EXERCISE DATA —
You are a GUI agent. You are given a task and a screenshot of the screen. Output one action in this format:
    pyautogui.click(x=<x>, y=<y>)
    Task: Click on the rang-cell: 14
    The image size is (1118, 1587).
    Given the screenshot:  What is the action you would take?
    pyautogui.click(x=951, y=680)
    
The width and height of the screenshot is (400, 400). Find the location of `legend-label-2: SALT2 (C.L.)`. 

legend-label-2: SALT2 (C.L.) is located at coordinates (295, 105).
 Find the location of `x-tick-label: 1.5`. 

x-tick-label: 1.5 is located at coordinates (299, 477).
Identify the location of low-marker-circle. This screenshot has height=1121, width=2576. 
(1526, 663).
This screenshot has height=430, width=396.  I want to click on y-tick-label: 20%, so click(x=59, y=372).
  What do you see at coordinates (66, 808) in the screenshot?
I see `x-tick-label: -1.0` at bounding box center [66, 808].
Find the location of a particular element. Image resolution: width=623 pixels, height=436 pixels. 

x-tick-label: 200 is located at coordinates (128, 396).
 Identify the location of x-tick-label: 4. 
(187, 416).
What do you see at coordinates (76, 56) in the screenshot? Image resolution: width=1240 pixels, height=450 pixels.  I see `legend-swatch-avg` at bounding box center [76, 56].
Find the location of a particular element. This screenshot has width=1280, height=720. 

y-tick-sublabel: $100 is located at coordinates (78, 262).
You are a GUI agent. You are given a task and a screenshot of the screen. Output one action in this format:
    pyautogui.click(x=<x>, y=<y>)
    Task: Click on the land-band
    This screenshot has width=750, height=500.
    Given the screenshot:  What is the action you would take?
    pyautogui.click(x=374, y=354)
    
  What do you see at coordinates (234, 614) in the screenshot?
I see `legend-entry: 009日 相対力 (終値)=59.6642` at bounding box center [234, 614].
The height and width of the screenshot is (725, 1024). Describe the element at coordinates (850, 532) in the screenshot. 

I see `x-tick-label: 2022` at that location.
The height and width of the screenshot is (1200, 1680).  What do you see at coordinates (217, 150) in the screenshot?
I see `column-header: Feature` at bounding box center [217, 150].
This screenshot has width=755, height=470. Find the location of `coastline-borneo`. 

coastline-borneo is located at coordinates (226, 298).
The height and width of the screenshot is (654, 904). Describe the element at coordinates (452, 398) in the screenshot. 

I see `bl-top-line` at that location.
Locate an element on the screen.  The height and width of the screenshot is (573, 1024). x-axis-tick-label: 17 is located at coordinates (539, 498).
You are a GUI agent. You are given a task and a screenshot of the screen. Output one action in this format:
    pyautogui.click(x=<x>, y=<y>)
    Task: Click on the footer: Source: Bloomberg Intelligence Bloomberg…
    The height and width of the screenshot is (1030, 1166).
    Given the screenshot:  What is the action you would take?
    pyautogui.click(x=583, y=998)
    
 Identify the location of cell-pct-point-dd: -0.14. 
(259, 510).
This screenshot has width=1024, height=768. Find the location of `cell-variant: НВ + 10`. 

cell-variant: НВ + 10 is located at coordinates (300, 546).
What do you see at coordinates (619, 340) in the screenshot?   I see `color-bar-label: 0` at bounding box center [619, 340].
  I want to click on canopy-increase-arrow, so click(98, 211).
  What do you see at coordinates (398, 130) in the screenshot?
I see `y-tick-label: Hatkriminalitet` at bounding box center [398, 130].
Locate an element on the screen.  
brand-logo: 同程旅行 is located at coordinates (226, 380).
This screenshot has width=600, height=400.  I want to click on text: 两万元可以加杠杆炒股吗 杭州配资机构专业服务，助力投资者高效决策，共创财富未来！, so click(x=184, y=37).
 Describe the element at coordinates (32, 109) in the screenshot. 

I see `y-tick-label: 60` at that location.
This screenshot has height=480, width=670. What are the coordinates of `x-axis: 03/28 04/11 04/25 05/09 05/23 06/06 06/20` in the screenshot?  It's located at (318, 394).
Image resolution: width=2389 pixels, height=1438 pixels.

WORK ITEM — Turn the lines from the one containing "What do you see at coordinates (66, 808)" through the one containing "(187, 416).", both included, into a Markdown table with the columns Row and Line, leaving out blank lines.

RESULT OF THE EXERCISE —
| Row | Line |
|---|---|
| 1 |   What do you see at coordinates (66, 808) in the screenshot? |
| 2 | I see `x-tick-label: -1.0` at bounding box center [66, 808]. |
| 3 | Find the location of a particular element. Image resolution: width=623 pixels, height=436 pixels.  |
| 4 | x-tick-label: 200 is located at coordinates (128, 396). |
| 5 |  Identify the location of x-tick-label: 4.  |
| 6 | (187, 416). |